Exerpted from a special Globe and Mail supplement about the Stephen Lewis Foundation published in May 2011.

Jaja Sylvia Nalongo (Photo by Thomas Nybo)

Jaja Sylvia Nalongo (Photo by Thomas Nybo)

Maybe you met “Jaja” (Granny) Sylvia Nalongo when she came to Toronto to attend the Stephen Lewis Foundation’s Grandmothers’ Gathering in 2006 as a representative of St. Francis Health Care Services. At that time, St. Francis in Uganda was a busy health clinic, with a small side project caring for and educating 30 orphans and supporting five grandmothers.

You’d remember Sylvia’s strikingly lovely face and her radiant smile — and you might never have guessed that she had cared for four of her adult children as they slowly died from AIDS, was now raising their five orphans, and had recently been diagnosed as HIV-positive herself.

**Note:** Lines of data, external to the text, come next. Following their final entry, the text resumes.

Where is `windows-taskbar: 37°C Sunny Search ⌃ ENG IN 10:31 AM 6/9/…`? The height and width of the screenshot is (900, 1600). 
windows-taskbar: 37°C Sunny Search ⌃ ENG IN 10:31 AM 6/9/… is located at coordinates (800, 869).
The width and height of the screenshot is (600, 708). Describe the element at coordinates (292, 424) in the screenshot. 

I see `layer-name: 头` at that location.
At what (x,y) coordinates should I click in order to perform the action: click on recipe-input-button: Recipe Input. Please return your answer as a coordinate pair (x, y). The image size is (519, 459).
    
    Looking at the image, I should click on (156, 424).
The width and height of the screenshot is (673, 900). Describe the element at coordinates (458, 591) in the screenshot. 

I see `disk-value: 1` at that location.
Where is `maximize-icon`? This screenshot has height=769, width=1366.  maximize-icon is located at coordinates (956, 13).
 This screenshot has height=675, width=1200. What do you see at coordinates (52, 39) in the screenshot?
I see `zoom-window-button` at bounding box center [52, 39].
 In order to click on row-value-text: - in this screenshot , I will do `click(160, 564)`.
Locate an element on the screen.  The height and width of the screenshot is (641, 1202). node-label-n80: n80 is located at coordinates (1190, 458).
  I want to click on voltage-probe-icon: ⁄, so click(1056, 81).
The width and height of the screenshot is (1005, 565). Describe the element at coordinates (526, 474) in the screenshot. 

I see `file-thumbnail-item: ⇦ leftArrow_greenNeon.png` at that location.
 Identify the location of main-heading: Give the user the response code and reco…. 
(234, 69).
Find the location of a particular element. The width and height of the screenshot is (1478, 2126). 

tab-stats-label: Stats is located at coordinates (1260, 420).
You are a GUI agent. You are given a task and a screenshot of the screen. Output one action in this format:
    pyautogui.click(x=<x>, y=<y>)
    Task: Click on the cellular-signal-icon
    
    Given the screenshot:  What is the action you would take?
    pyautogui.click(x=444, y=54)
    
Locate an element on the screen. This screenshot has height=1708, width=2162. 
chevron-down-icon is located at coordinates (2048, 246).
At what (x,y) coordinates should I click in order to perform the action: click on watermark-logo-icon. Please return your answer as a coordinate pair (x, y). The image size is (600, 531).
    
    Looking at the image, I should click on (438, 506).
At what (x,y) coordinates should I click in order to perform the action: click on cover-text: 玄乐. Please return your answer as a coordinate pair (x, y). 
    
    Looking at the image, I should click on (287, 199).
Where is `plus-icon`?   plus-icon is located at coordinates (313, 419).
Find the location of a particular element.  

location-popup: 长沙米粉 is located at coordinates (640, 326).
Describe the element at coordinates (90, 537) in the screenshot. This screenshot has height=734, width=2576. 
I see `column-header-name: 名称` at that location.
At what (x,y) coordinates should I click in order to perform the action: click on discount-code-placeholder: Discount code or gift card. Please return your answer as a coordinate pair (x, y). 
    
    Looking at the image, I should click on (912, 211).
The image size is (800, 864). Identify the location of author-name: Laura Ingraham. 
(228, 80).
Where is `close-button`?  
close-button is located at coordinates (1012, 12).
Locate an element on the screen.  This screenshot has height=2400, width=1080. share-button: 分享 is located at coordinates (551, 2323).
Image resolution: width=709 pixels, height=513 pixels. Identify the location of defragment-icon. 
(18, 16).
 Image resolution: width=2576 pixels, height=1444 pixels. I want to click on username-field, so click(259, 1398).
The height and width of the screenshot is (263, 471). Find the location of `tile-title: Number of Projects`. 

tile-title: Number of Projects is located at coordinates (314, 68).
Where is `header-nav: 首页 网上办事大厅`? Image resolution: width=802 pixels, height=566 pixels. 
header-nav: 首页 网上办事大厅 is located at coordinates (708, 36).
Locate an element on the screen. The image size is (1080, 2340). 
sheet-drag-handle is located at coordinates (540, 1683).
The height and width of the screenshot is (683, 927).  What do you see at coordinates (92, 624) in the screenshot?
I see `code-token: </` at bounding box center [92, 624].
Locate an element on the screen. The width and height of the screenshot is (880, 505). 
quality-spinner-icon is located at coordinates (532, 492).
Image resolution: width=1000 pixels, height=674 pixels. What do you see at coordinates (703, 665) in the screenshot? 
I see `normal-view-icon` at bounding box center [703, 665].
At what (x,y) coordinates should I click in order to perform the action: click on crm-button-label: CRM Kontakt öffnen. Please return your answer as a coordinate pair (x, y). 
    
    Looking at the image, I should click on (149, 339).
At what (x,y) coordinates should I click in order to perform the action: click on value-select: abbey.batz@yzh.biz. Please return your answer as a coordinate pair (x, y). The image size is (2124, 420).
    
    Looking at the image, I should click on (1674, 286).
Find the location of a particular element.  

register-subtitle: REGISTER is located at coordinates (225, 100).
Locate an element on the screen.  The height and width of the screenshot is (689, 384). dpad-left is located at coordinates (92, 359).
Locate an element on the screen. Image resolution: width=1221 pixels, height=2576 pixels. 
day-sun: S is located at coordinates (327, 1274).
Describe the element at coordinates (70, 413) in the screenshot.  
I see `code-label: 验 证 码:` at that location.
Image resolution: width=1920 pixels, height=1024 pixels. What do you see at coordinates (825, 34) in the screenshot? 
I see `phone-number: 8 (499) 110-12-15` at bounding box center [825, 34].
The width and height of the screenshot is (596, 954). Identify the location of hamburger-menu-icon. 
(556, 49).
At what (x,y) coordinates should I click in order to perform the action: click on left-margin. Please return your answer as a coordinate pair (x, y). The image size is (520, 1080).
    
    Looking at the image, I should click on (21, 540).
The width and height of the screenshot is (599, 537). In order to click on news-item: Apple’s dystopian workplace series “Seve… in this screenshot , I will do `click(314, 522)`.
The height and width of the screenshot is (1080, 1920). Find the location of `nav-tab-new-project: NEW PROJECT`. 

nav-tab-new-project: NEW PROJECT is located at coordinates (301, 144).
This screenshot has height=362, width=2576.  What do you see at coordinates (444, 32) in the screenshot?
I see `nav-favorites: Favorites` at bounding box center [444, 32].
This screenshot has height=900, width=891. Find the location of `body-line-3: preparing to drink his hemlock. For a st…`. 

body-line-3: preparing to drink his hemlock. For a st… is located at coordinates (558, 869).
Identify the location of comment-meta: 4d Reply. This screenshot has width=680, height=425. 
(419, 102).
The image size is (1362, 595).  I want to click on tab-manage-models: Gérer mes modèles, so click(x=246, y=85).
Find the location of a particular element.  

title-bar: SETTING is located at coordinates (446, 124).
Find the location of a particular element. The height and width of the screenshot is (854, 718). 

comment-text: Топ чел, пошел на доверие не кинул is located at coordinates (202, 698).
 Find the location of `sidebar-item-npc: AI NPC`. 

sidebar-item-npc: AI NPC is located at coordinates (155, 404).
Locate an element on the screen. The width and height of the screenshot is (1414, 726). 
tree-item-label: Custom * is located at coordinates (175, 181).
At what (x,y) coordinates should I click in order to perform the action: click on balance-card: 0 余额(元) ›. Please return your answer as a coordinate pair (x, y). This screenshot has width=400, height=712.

The emotional, physical and economic burden might well have crushed any one of us. But Sylvia, seizing hope, energy and inspiration from the Gathering, discovering and linking with so many African sisters, and connecting with her Canadian counterparts, went back home and changed her world.

She worked with St. Francis to convene a meeting of 300 grandmothers to learn what they most needed and wanted. No surprise there: beyond the urgent daily necessities (food, bedding, clothes), the grandmothers wanted secondary education for their grandchildren.

Since that first meeting, life for hundreds of grandmothers and hundreds upon hundreds of orphans has changed dramatically. A savings and loans fund, run co-operatively by the grandmothers, has spurred a startling growth in vegetable gardening, pig raising, beadwork and crafts. The programme is run with considerable shrewdness and pragmatism by groups of grandmothers who share decision- making, make sure that loans are repaid along with interest and pay out the dividends at the end of the nine month cycle. Along with their rise in living standards came renewed hope, better health, and brighter prospects for the grandchildren.

Something less tangible is also happening here. When Jaja Sylvia visited Canada, it was her first opportunity to realize the common grief and shared purpose that linked her with so many other African women. Lifting her eyes from her daily burden to a wider horizon has given Sylvia a way to understand her own plight, put it in a larger context, and take action on behalf of herself and others. That’s power. Jaja power. It can and will save Africa.